▶ _PROBLEM DETAILS_: Turn the lines below into a numbered list, starting with the line that contains "The image size is (1001, 809)." and continuing through the last line, both included. Leave out any blank lines.

## start

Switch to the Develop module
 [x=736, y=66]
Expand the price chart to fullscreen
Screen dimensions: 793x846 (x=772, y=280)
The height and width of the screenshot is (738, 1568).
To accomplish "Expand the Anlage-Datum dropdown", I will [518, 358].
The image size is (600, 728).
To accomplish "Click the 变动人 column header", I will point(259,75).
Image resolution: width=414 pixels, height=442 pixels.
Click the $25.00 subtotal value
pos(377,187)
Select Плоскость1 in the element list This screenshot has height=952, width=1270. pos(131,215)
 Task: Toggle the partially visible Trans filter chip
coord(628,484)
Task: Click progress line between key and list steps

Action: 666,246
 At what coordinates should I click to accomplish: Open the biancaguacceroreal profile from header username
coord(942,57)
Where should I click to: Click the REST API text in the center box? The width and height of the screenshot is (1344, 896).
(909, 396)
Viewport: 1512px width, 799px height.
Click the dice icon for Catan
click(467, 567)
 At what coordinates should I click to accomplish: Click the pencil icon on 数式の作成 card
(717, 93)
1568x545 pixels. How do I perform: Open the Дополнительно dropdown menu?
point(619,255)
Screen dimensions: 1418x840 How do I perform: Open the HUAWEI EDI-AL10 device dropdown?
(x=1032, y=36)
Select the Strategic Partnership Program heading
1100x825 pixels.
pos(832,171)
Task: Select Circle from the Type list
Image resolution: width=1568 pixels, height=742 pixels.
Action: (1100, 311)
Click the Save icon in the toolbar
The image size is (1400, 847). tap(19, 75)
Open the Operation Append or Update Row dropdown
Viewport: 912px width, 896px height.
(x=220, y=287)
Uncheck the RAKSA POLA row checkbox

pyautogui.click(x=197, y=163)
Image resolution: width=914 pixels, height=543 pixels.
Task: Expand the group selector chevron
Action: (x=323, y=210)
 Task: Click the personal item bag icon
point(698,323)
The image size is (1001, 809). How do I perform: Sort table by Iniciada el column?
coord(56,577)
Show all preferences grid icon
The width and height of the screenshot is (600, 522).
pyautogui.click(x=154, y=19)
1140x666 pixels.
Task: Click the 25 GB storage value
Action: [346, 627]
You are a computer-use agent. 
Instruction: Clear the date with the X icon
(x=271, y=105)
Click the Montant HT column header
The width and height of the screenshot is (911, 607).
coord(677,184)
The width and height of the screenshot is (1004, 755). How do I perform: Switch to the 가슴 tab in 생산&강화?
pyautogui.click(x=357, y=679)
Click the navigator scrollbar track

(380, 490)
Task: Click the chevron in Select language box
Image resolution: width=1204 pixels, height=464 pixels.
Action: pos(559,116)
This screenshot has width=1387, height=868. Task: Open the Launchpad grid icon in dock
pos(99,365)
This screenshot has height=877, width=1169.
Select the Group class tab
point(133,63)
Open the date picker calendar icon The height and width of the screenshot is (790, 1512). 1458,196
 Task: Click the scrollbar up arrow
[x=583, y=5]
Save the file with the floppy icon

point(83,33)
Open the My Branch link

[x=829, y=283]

## end

▶ _WORKED ANSWER_:
1. The image size is (1001, 809). How do I perform: Sort table by Iniciada el column?
2. coord(56,577)
3. Show all preferences grid icon
4. The width and height of the screenshot is (600, 522).
5. pyautogui.click(x=154, y=19)
6. 1140x666 pixels.
7. Task: Click the 25 GB storage value
8. Action: [346, 627]
9. You are a computer-use agent. 
10. Instruction: Clear the date with the X icon
11. (x=271, y=105)
12. Click the Montant HT column header
13. The width and height of the screenshot is (911, 607).
14. coord(677,184)
15. The width and height of the screenshot is (1004, 755). How do I perform: Switch to the 가슴 tab in 생산&강화?
16. pyautogui.click(x=357, y=679)
17. Click the navigator scrollbar track
18. (380, 490)
19. Task: Click the chevron in Select language box
20. Image resolution: width=1204 pixels, height=464 pixels.
21. Action: pos(559,116)
22. This screenshot has width=1387, height=868. Task: Open the Launchpad grid icon in dock
23. pos(99,365)
24. This screenshot has height=877, width=1169.
25. Select the Group class tab
26. point(133,63)
27. Open the date picker calendar icon The height and width of the screenshot is (790, 1512). 1458,196
28.  Task: Click the scrollbar up arrow
29. [x=583, y=5]
30. Save the file with the floppy icon
31. point(83,33)
32. Open the My Branch link
33. [x=829, y=283]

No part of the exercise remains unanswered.